In the band’s defense, it is obvious that Savages know their strengths. Whether its inspiration is theatric metal as in album opener “The Answer” or their wheelhouse of toolshed post-punk on “T.I.W.Y.G.,” the instrumental interplay between guitarist Gemma Thompson and bassist Ayse Hassan galvanize the project, with both members engaged in an elegant tug of war over the course of the collection’s 10 offerings. And as a vocalist, Jehnny Beth often masks a lack of melodic depth with intonation and personality. On “Sad Person,” her voice bends and cracks purposefully, imbuing personality into her music in a similar way to a David Byrne or Black Francis. It makes her singing more about performance than about craftsmanship, even though she also nails her technically impressive operatic moments. It would all just shine more if the songs were stronger at their core.
Savages wisely knows that they need more out of their rockers than these sharp details, but forcing them to the same conclusion gets the band into trouble.
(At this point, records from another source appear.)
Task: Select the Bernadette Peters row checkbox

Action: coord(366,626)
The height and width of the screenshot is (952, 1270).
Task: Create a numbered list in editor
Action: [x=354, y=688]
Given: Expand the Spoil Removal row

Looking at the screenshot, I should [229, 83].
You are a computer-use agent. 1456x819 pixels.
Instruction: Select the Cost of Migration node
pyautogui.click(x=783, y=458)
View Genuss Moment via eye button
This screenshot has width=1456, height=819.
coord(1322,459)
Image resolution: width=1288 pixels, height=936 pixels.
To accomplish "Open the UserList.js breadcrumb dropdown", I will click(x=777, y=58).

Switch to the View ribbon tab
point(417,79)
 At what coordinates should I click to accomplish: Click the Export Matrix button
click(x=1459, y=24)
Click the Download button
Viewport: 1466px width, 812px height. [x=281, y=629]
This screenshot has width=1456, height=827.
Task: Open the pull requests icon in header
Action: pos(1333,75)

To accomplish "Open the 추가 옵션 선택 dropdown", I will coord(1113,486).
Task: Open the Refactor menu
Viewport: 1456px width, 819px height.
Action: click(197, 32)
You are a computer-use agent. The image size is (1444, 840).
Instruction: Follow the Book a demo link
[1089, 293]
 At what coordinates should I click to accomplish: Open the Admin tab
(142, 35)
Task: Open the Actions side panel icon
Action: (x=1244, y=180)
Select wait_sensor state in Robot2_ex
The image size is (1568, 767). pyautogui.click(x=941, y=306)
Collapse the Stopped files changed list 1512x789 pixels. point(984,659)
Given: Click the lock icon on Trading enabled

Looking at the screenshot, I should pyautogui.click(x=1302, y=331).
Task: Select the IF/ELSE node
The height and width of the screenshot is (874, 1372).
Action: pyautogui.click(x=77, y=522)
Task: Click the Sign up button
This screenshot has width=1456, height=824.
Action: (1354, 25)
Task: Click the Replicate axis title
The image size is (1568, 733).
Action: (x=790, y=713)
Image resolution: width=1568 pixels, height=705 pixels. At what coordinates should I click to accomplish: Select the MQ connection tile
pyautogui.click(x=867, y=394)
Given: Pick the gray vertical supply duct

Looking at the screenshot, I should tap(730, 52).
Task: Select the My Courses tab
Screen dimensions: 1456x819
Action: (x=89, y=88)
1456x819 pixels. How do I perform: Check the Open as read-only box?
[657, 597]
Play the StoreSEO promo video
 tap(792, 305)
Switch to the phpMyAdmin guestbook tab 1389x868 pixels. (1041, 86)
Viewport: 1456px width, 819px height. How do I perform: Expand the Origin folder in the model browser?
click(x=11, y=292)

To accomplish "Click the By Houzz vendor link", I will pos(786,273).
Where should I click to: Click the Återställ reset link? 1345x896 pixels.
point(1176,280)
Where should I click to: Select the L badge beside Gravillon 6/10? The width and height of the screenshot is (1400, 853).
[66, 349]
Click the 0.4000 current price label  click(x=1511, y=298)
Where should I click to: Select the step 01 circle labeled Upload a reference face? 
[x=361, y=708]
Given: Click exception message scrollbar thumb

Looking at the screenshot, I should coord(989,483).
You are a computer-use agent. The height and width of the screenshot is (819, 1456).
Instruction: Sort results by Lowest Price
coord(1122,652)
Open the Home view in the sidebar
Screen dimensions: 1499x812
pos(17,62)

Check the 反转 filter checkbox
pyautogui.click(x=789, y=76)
The record’s second track, “Evil,” telegraphs its conclusion once the titular word starts getting the repetitive treatment. The frenzy that ensues isn’t a mammoth build and release of tension that the group wants it to be, but something far more predictable. When this tactic returns on “Slowing Down The World,” the on-the-nose tempo shift can’t inject life into the recipe. And it’s almost as if Beth is forming a psychic connection with the listener when same structure appears on the very next song, with her repeating “I need something new” in what could be a moment of unwitting self-reference.
It’s a shame that so much of the Savages album feels like a songwriting rut, because the record’s lone moment of transcendence, “Adore,” also stamps out a repeating coda at its end. The difference, though, is the number’s ability to turn completely on its own axis. The hush it finds before Beth begins her cycle of declarations is intimate and eerie, and when when the band starts layering noise on top of it, with Beth announcing “I adore life,” it’s exhilarating to hear how far Savages are willing take an idea, and how they possess the ability to exceed expectations. It’s just a shame that the same moment underscores where the rest of the release often falls short.